This is a guest post from tech, business and professional development writer Luna Nikolai.

Following a hugely transformative two years, the recruitment industry is facing unprecedented times.

Large numbers of workers have either quit jobs or switched careers as a result of pandemic turmoil – and many more are still planning on doing so.

Now commonly labelled “The Great Resignation,” this wave of changes stands to create considerable cost implications to business owners.

In a previous article ‘How to Beat the Great Resignation’ we offered advice on how being open, honest and inclusive with your employees is crucial when managing staff retention. Whilst preventative action is important to build within the foundations of any business, the issue remains that we’re in the midst of a difficult situation, demanding the matching of shifting job expectations with suitable employees.

It’s also worth noting that a widespread lack of specialist skills and experience has only served to exacerbate recruitment difficulties.

According to a Hays Recruitment survey reported by The Guardian, more than three-quarters of employers (out of 22,700 surveyed) “experienced skill shortages in the last year.”

Of course this concern has a significant effect on recruiters as employers seek any and all viable solutions.

So how can you become a better recruitment negotiator in order to increase your client portfolio and placement figures?

Create a Comfortable Atmosphere.

Prior to any negotiation, all parties involved should feel comfortable. Accordingly, creating an atmosphere within which your prospect or client feels at ease is important. Being personable and finding common ground to discuss will establish a familiar footing before you push forward with what you wish to achieve from the meeting. Presenting yourself as likeable will place you in good stead, and limit the risk of any friction should the negotiations become tricky.

Practice Tactical Empathy.

Employing tactical empathy into your negotiation process serves to build good faith and create an upper footing over your negotiation partner. It involves a variety of skills to achieve positive outcomes and is widely used in many negotiation scenarios.

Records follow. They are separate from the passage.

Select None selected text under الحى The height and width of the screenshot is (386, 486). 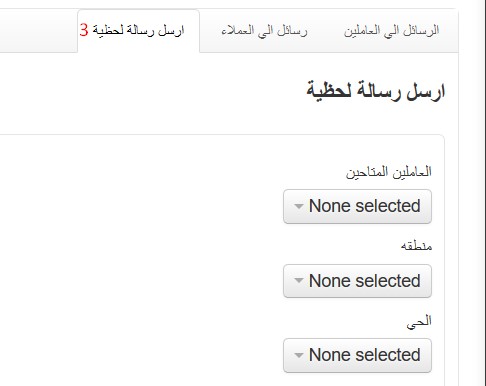(x=364, y=355)
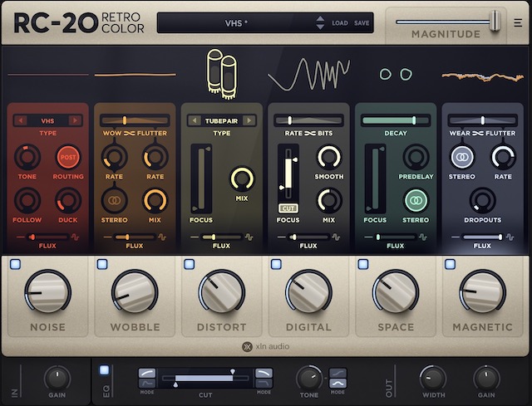Click the Magnetic module stereo icon

point(461,156)
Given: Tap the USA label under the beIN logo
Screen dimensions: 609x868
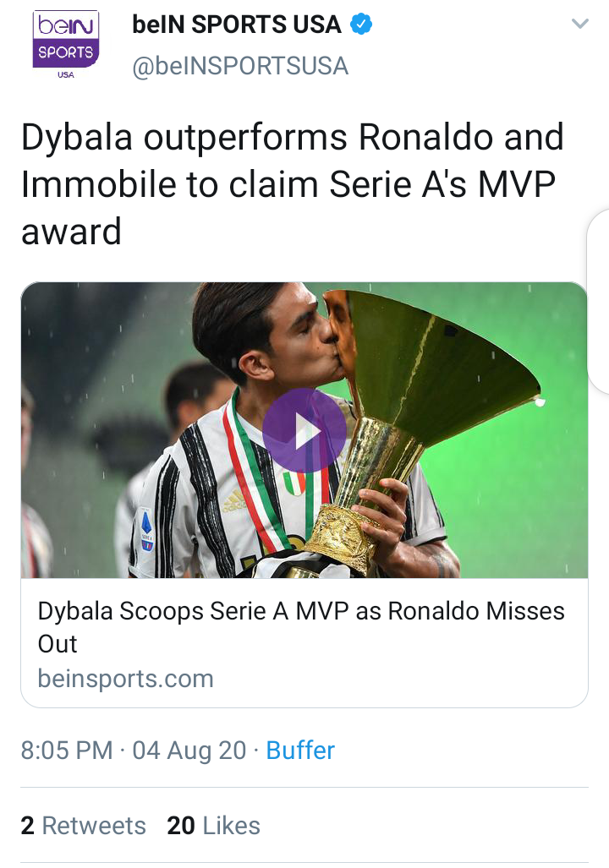Looking at the screenshot, I should (65, 74).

This strategy is ascribed to career negotiator Chris Voss, whose book ‘Never Split The Difference’ is detailed by Scribd as revolving largely around the use of tactical empathy in negotiation. Concentrating on feelings and emotions, it’s suggested that identifying any negative or positive emotion and reacting accordingly will help maintain control and trust (deactivating any negativity and magnifying any positivity). Reassurance that your intentions are to be as honest and open as possible should also be presented early on in negotiations. R

Recognise Expectations.

Imagining the negotiation course from both sides and fully understanding what your negotiation partners’ expectations might be are very beneficial thought processes to consider.

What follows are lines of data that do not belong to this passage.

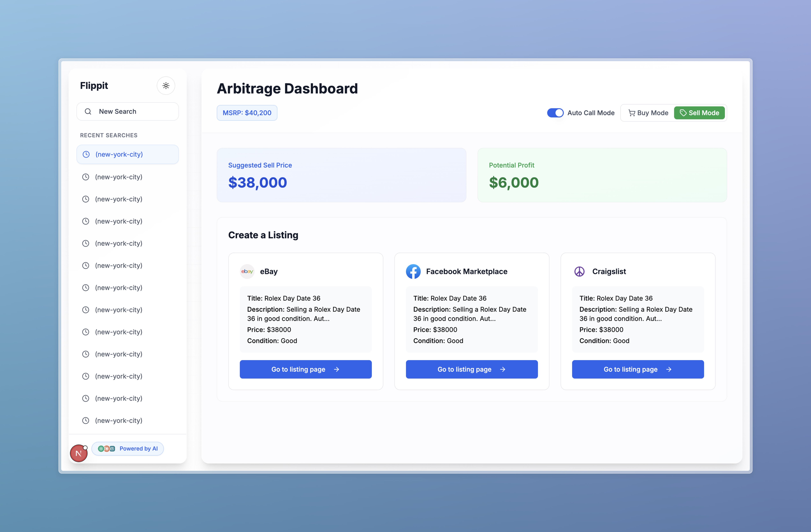Click the New Search field
The height and width of the screenshot is (532, 811).
click(x=127, y=111)
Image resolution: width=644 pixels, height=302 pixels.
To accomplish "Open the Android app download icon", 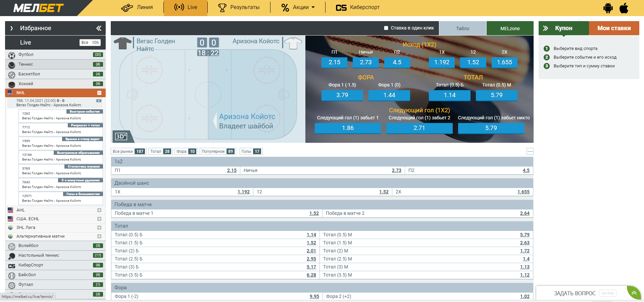I will (608, 8).
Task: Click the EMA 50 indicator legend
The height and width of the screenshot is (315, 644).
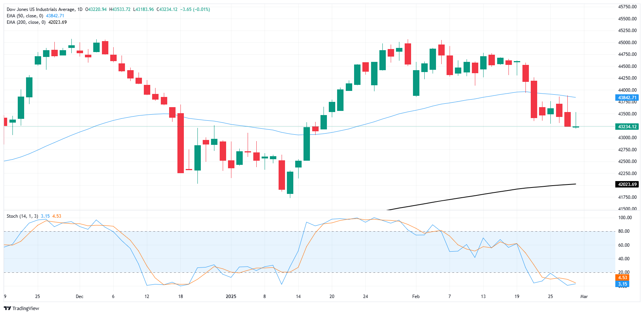Action: tap(26, 16)
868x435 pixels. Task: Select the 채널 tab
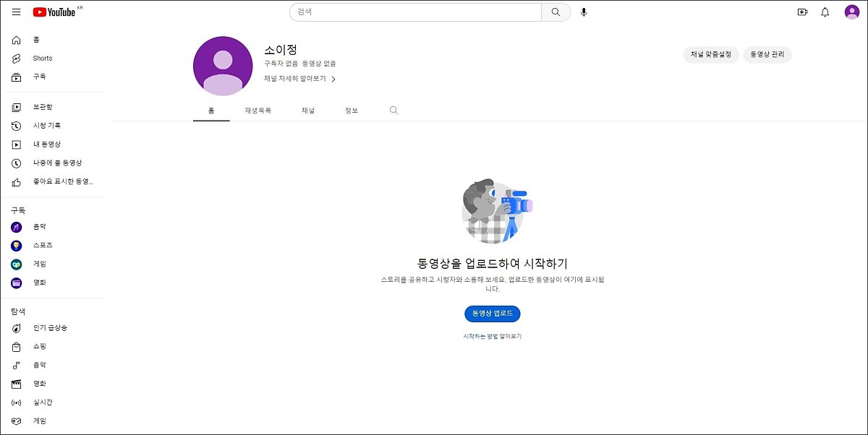[x=308, y=111]
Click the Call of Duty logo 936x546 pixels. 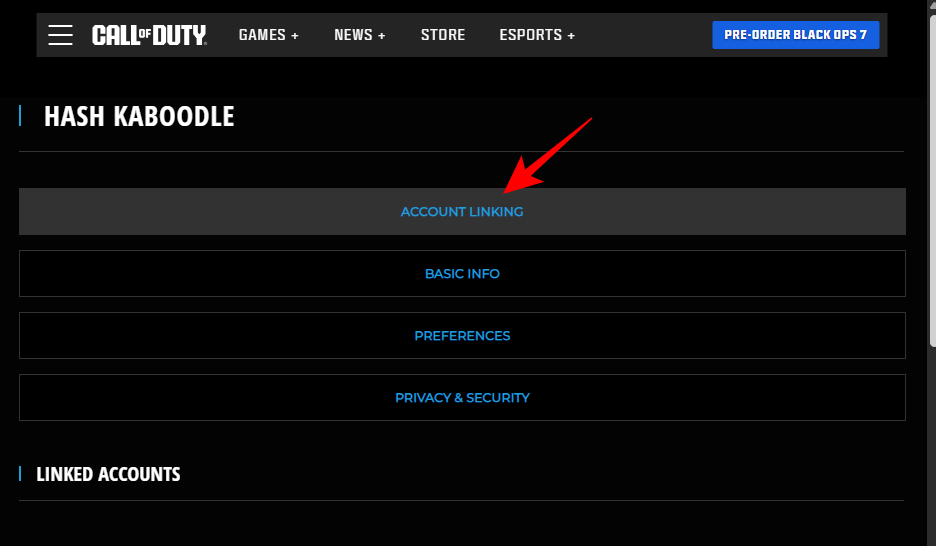click(149, 35)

Placing yourself in the mind of the prospect is an idea we’re borrowing from the book ‘Getting More’ by Stuart Diamond. The general idea is that it’s very easy for a recruiter on the business-side to operate solely from a perceived perch of authority – forgetting to take into account what the candidate may hope to achieve.

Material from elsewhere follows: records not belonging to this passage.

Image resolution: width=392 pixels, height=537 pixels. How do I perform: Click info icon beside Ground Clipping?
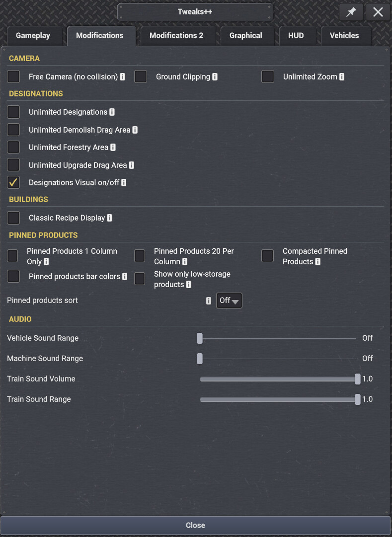point(215,77)
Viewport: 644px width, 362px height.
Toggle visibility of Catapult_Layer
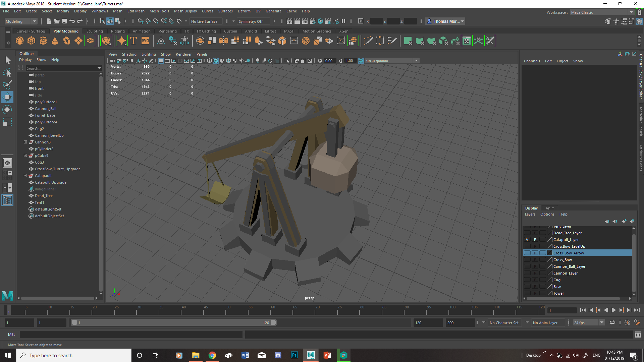pyautogui.click(x=527, y=240)
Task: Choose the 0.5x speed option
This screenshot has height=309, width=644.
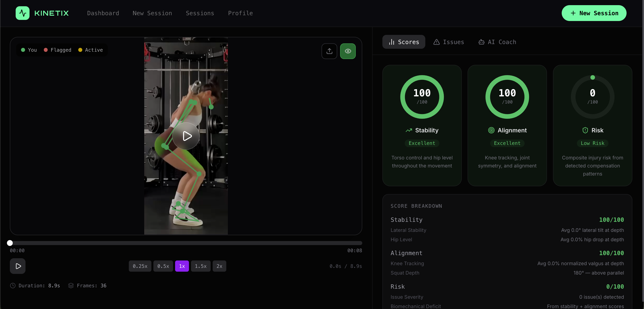Action: pyautogui.click(x=163, y=266)
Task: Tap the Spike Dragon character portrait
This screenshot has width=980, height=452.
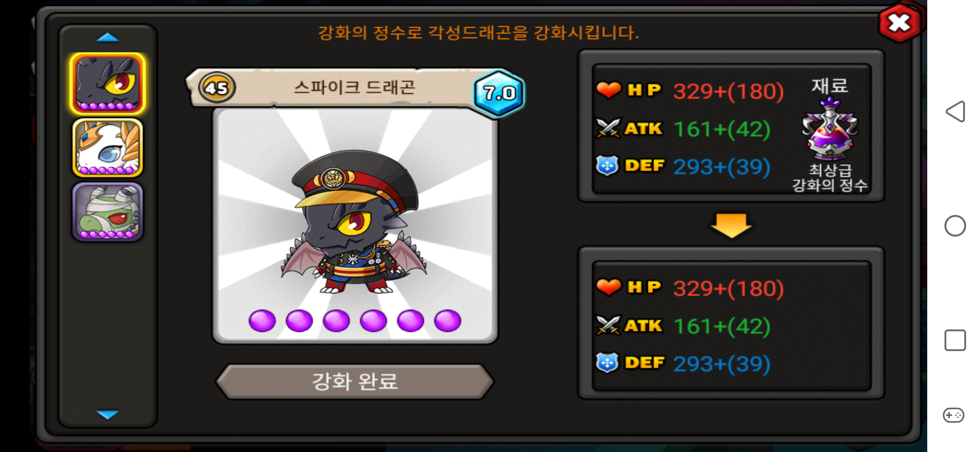Action: (355, 222)
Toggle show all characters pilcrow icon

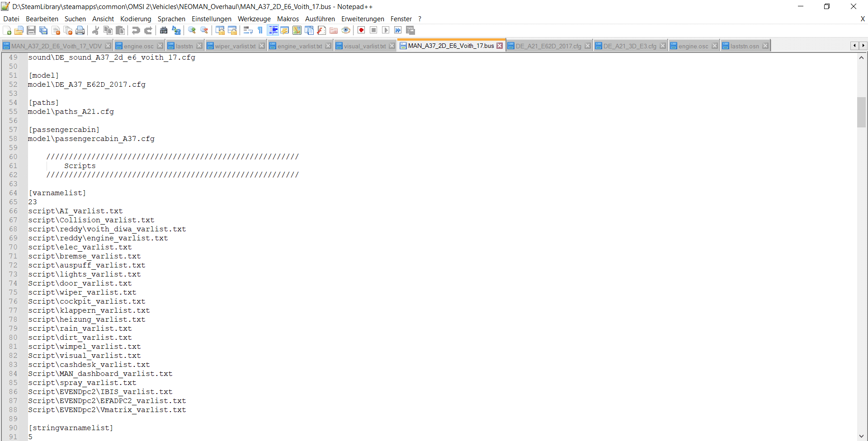click(x=260, y=30)
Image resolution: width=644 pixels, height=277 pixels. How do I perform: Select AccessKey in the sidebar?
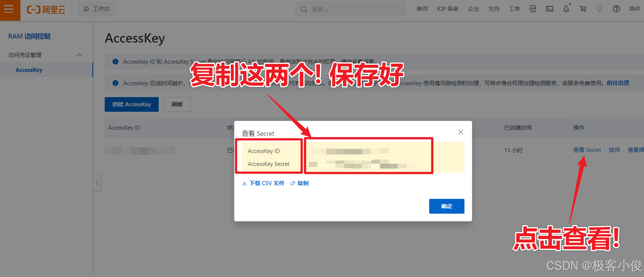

With focus and attention drawn to what the other party wants, however, you can improve your chances of achieving a successful outcome.

Establish a Win-Win.

When building a business relationship that you want to see flourish, it’s essential that both sides achieve satisfaction following negotiations. In order to ensure that you reach an agreement that is mutually satisfying, you may have to pull back on applying too much pressure during the negotiation.

With this in mind, any financial discussions should be opened with figures different from what you’d settle for, so that you have room to “haggle” with clients or candidates. Even if some less favourable compromises have had to be reached, you still need to benefit from repeat business. You most certainly do not want them to leave, not wishing to pursue any further dealings with you. There are many strategies you can employ to obtain the best negotiation results, and we hope the few we’ve selected assist you in some way to achieving your recruiting goals.

Luna Nikolai is a business school student who dreams of launching her own business in the near future.

In the meantime, she is working part time and writing in a freelance capacity on a range of business, education, and professional development topics.